OK, now the first thing I think I need to do is understand the difference between ground, and "the other terminal". I understand with an AC source, I have two places to "put my wires", one is a positive and the other is a negative. But in reality it doesn't matter and this labeling is misleading, because the voltage at each terminal swings through a full sine wave from full-positive to full-negative and back.

Now with a DC source, I think it does matter. If I have +12VDC then one of the terminals (red/positive) will have 12V across it, and presumably the other will have 0V. Here I'm getting confused, really. If I measure the voltage across them, it is 12V. This is how I'm measuring my rectified voltage. Do I assume/say that the 'negative' terminal is at 0V?
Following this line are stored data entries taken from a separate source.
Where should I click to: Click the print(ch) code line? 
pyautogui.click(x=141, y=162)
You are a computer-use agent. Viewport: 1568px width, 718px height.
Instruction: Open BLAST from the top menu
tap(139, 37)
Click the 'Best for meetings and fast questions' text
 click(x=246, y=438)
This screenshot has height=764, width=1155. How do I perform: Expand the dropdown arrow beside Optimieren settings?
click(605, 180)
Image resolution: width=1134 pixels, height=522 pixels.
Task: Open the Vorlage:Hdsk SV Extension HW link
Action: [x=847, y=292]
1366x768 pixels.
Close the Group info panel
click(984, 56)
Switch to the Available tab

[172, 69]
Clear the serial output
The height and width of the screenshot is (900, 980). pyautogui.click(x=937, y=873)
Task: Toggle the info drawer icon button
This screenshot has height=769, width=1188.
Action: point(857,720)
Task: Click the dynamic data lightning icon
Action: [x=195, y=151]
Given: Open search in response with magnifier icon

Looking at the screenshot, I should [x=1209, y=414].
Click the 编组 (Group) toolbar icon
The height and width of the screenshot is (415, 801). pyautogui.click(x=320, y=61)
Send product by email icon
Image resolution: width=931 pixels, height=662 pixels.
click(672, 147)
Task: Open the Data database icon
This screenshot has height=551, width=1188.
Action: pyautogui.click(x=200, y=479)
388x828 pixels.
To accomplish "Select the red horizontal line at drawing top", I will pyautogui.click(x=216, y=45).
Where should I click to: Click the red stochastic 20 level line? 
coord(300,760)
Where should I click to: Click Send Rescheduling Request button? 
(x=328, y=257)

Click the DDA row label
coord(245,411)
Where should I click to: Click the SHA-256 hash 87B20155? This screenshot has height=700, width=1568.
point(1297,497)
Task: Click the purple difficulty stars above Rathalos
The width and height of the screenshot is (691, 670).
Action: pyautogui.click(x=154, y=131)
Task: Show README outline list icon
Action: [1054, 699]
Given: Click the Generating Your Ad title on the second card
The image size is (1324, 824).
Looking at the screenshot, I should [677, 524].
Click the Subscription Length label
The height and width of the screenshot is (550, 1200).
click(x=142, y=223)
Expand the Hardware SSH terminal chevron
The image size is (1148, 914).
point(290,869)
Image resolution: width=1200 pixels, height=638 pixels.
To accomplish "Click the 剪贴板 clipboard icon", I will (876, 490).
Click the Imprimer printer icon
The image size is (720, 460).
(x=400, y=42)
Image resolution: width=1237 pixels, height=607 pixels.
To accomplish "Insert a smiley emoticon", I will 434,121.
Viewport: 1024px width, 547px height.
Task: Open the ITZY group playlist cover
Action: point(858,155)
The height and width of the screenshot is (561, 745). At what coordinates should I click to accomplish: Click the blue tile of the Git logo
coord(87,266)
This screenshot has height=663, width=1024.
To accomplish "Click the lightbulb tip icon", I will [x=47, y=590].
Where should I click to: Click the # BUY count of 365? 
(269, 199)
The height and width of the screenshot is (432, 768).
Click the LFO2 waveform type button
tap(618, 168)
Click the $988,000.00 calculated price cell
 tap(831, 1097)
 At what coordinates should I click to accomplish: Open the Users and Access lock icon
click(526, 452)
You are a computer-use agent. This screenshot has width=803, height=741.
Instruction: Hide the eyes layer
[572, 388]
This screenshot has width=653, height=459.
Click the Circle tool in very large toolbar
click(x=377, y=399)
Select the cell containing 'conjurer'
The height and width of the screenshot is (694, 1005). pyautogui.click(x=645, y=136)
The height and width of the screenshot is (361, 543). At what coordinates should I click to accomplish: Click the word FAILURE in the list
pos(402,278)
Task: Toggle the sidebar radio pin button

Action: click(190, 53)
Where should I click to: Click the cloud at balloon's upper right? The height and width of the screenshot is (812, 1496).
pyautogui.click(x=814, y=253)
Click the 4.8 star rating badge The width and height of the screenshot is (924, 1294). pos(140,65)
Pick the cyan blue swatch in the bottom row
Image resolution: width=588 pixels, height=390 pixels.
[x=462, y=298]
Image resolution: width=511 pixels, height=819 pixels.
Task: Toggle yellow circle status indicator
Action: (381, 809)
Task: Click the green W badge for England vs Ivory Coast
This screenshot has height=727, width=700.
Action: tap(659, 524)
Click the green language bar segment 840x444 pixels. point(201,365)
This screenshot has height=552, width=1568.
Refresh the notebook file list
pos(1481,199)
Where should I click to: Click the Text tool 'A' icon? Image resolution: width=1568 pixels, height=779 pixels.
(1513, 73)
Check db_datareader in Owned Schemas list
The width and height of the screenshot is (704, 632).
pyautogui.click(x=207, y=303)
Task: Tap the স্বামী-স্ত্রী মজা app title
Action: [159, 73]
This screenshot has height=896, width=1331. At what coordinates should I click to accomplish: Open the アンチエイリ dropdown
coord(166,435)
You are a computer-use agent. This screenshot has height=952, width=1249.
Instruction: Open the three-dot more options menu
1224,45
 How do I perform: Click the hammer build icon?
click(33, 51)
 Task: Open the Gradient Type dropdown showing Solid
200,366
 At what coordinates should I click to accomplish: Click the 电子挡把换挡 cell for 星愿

None of the terminals have absolute values, they are relative to each other. What you are measuring is the "potential difference" between the two terminals. When you place your meter across these terminals what you are measuring is the potential difference between the two i.e. you can say that one terminal is, say +12v higher than the other. So you can use the convention that the lower terminal is 0V and the higher terminal is 12V. You could just as easily say that the lower is -6V and the higher +6V but your meter would still read 12V because that is the voltage (or potential difference) between the two terminals.

This applies to AC as well as DC. The term ground is just a convention derived from the common practice of attaching the lower value terminal to earth ("the ground"). In this case however the "ground" may not actually be connected to earth (although generally it is), it is just a common potential to which all other potentials are measured.

So we connect all the lower potential terminals together to get a common "ground" potential so that your 12V terminal is 12V relative to this common connection and your 17V is likewise 17V relative to this common connection and the difference between the 17V and 12V terminals will be 5V (I know that that sounds obvious but if they don't have a common ground it may NOT be the case - very bad). If this is not done then the potentials are "floating" with relation to each other and thus the difference between them is indeterminate.

And this is where the question REALLY starts. Is this '0V' the same as 'ground'? That is, whenever I see GND on a circuit diagram, can I connect it to 0V on the power supply. On ANY power supply?

Because that's what I've gone and done. All the GND connections route to the 17V rectified DC's 'black/negative' terminal. Is this correct?

Yep, with respect to your DC voltages, that is correct.

[Andrew Davie]

The video signal appears to have a peak-peak reading of something like 32mV, with the main signal line looking like it's hovering around 28mV. I don't understand these figures yet, but I'll have a think about it.

I note that these measurements were made with just the probe, no ground-connection from oscilloscope to circuit ground. I was trying to measure the DC voltage of the rectifying circuits and was getting very odd low results. This appeared to ... well, rectify, when I connected ground on the oscilloscope to 0V on the transformer (at least for the "17V" circuit. When I went to connect the probe to the 12V rectifing circuit, I got blue sparks and figured... hey, time for bed.

I guess I probably should be turning things off before making connections, just to be safe/sure.

[gary]

If you are measuring the DC output of the bridge rectifier you do NOT want to place the 'scope probe's ground (black lead) on the 0V of your transformer (if that is what you are actually doing). You want to put it on the ground point of the bridge rectifier.

[Andrew Davie]

If you are measuring the DC output of the bridge rectifier you do NOT want to place the 'scope probe's ground (black lead) on the 0V of your transformer (if that is what you are actually doing). You want to put it on the ground point of the bridge rectifier.

Not quite. I was connecting a separate wire from 0V on the transformer to the ground connection on the oscilloscope. I was connecting red and black of the oscilloscope lead to the + and -, so to speak, outputs of the rectifying circuit. I did (this morning) power things up with things connected this way, and after a few seconds noticed a burning smell so quickly switched everything off. I'll be more careful in future.

It's all black magic to me at the moment, though I know a lot more than I did when I started. Many thanks for the help/advice.